WHAT THE EXERCISE ASKS:
Your job is to write out each record precisely as it stands.

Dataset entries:
------------------------------
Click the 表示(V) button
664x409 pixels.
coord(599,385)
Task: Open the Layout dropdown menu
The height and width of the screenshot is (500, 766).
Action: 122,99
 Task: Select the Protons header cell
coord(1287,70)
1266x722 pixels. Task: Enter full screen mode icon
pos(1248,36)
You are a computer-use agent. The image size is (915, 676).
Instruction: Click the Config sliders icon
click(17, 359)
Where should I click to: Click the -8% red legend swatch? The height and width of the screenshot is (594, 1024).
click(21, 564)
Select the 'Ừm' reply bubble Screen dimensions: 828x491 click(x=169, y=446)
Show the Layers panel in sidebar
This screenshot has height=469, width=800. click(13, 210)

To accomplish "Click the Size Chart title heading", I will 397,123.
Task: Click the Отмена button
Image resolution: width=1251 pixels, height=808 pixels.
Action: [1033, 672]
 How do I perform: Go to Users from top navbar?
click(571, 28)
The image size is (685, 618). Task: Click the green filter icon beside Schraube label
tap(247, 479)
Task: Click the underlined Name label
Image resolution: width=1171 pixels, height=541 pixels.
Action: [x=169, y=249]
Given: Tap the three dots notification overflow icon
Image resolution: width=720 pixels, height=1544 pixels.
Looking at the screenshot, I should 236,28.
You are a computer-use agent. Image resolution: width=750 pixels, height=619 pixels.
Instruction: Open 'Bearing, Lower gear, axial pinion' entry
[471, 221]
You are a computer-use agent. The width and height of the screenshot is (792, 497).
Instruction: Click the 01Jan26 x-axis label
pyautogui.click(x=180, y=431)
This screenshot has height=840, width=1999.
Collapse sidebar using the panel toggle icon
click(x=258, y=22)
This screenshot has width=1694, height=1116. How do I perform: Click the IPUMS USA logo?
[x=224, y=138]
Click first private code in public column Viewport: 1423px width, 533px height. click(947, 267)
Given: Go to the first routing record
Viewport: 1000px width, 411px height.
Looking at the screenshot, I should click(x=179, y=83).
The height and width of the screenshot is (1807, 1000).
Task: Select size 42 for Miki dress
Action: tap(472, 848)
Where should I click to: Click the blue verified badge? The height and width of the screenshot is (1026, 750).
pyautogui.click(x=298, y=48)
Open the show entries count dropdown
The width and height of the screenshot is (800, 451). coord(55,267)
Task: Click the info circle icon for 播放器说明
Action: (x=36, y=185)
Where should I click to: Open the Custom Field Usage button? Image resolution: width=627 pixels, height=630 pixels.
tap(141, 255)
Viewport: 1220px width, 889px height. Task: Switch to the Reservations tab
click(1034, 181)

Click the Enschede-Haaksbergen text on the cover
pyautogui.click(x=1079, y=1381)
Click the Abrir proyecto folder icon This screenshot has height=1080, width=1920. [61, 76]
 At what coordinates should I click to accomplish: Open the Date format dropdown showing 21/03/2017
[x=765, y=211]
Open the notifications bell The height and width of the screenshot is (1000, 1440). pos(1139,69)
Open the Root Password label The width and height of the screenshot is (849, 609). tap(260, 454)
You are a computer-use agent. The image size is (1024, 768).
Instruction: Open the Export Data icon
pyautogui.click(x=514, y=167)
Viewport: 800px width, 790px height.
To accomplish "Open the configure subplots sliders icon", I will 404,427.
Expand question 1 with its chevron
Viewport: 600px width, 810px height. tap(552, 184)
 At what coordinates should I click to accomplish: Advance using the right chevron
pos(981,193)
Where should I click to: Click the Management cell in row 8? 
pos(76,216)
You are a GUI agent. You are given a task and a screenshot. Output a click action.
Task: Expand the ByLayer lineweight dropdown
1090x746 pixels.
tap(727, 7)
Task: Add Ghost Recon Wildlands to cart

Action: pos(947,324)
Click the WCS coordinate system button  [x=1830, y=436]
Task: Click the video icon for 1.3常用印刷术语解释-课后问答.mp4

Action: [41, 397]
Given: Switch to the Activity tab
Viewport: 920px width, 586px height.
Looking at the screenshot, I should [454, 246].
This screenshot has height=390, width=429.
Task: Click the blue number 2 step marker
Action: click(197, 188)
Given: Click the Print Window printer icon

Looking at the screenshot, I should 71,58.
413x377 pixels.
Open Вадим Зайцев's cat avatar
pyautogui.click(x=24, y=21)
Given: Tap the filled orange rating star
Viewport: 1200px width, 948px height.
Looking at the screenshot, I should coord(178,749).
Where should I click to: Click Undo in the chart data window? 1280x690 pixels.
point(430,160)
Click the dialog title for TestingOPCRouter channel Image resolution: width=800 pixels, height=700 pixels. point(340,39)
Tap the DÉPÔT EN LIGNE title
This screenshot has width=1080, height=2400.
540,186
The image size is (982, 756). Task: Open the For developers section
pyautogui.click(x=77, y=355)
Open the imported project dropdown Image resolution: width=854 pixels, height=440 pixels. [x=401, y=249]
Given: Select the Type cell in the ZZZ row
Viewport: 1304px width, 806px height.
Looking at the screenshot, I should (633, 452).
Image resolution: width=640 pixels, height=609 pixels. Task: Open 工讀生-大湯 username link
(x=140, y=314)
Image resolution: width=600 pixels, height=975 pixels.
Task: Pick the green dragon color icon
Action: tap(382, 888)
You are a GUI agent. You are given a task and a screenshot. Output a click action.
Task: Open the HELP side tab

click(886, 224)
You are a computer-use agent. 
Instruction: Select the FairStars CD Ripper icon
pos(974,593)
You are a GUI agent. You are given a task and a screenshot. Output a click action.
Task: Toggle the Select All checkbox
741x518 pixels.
------------------------------
RESULT:
Click the 表示(V) button
664x409 pixels.
coord(599,385)
Task: Open the Layout dropdown menu
The height and width of the screenshot is (500, 766).
Action: 122,99
 Task: Select the Protons header cell
coord(1287,70)
1266x722 pixels. Task: Enter full screen mode icon
pos(1248,36)
You are a computer-use agent. The image size is (915, 676).
Instruction: Click the Config sliders icon
click(17, 359)
Where should I click to: Click the -8% red legend swatch? The height and width of the screenshot is (594, 1024).
click(21, 564)
Select the 'Ừm' reply bubble Screen dimensions: 828x491 click(x=169, y=446)
Show the Layers panel in sidebar
This screenshot has height=469, width=800. click(13, 210)

To accomplish "Click the Size Chart title heading", I will 397,123.
Task: Click the Отмена button
Image resolution: width=1251 pixels, height=808 pixels.
Action: [1033, 672]
 How do I perform: Go to Users from top navbar?
click(571, 28)
The image size is (685, 618). Task: Click the green filter icon beside Schraube label
tap(247, 479)
Task: Click the underlined Name label
Image resolution: width=1171 pixels, height=541 pixels.
Action: [x=169, y=249]
Given: Tap the three dots notification overflow icon
Image resolution: width=720 pixels, height=1544 pixels.
Looking at the screenshot, I should 236,28.
You are a computer-use agent. Image resolution: width=750 pixels, height=619 pixels.
Instruction: Open 'Bearing, Lower gear, axial pinion' entry
[471, 221]
You are a computer-use agent. The width and height of the screenshot is (792, 497).
Instruction: Click the 01Jan26 x-axis label
pyautogui.click(x=180, y=431)
This screenshot has height=840, width=1999.
Collapse sidebar using the panel toggle icon
click(x=258, y=22)
This screenshot has width=1694, height=1116. How do I perform: Click the IPUMS USA logo?
[x=224, y=138]
Click first private code in public column Viewport: 1423px width, 533px height. click(947, 267)
Given: Go to the first routing record
Viewport: 1000px width, 411px height.
Looking at the screenshot, I should click(x=179, y=83).
The height and width of the screenshot is (1807, 1000).
Task: Select size 42 for Miki dress
Action: tap(472, 848)
Where should I click to: Click the blue verified badge? The height and width of the screenshot is (1026, 750).
pyautogui.click(x=298, y=48)
Open the show entries count dropdown
The width and height of the screenshot is (800, 451). coord(55,267)
Task: Click the info circle icon for 播放器说明
Action: (x=36, y=185)
Where should I click to: Open the Custom Field Usage button? Image resolution: width=627 pixels, height=630 pixels.
tap(141, 255)
Viewport: 1220px width, 889px height. Task: Switch to the Reservations tab
click(1034, 181)

Click the Enschede-Haaksbergen text on the cover
pyautogui.click(x=1079, y=1381)
Click the Abrir proyecto folder icon This screenshot has height=1080, width=1920. [61, 76]
 At what coordinates should I click to accomplish: Open the Date format dropdown showing 21/03/2017
[x=765, y=211]
Open the notifications bell The height and width of the screenshot is (1000, 1440). pos(1139,69)
Open the Root Password label The width and height of the screenshot is (849, 609). tap(260, 454)
You are a computer-use agent. The image size is (1024, 768).
Instruction: Open the Export Data icon
pyautogui.click(x=514, y=167)
Viewport: 800px width, 790px height.
To accomplish "Open the configure subplots sliders icon", I will 404,427.
Expand question 1 with its chevron
Viewport: 600px width, 810px height. tap(552, 184)
 At what coordinates should I click to accomplish: Advance using the right chevron
pos(981,193)
Where should I click to: Click the Management cell in row 8? 
pos(76,216)
You are a GUI agent. You are given a task and a screenshot. Output a click action.
Task: Expand the ByLayer lineweight dropdown
1090x746 pixels.
tap(727, 7)
Task: Add Ghost Recon Wildlands to cart

Action: pos(947,324)
Click the WCS coordinate system button  [x=1830, y=436]
Task: Click the video icon for 1.3常用印刷术语解释-课后问答.mp4

Action: [41, 397]
Given: Switch to the Activity tab
Viewport: 920px width, 586px height.
Looking at the screenshot, I should [454, 246].
This screenshot has height=390, width=429.
Task: Click the blue number 2 step marker
Action: click(197, 188)
Given: Click the Print Window printer icon

Looking at the screenshot, I should 71,58.
413x377 pixels.
Open Вадим Зайцев's cat avatar
pyautogui.click(x=24, y=21)
Given: Tap the filled orange rating star
Viewport: 1200px width, 948px height.
Looking at the screenshot, I should coord(178,749).
Where should I click to: Click Undo in the chart data window? 1280x690 pixels.
point(430,160)
Click the dialog title for TestingOPCRouter channel Image resolution: width=800 pixels, height=700 pixels. point(340,39)
Tap the DÉPÔT EN LIGNE title
This screenshot has width=1080, height=2400.
540,186
The image size is (982, 756). Task: Open the For developers section
pyautogui.click(x=77, y=355)
Open the imported project dropdown Image resolution: width=854 pixels, height=440 pixels. [x=401, y=249]
Given: Select the Type cell in the ZZZ row
Viewport: 1304px width, 806px height.
Looking at the screenshot, I should (633, 452).
Image resolution: width=640 pixels, height=609 pixels. Task: Open 工讀生-大湯 username link
(x=140, y=314)
Image resolution: width=600 pixels, height=975 pixels.
Task: Pick the green dragon color icon
Action: tap(382, 888)
You are a GUI agent. You are given a task and a screenshot. Output a click action.
Task: Open the HELP side tab

click(886, 224)
You are a computer-use agent. 
Instruction: Select the FairStars CD Ripper icon
pos(974,593)
You are a GUI agent. You are given a task and a screenshot. Output a click action.
Task: Toggle the Select All checkbox
741x518 pixels.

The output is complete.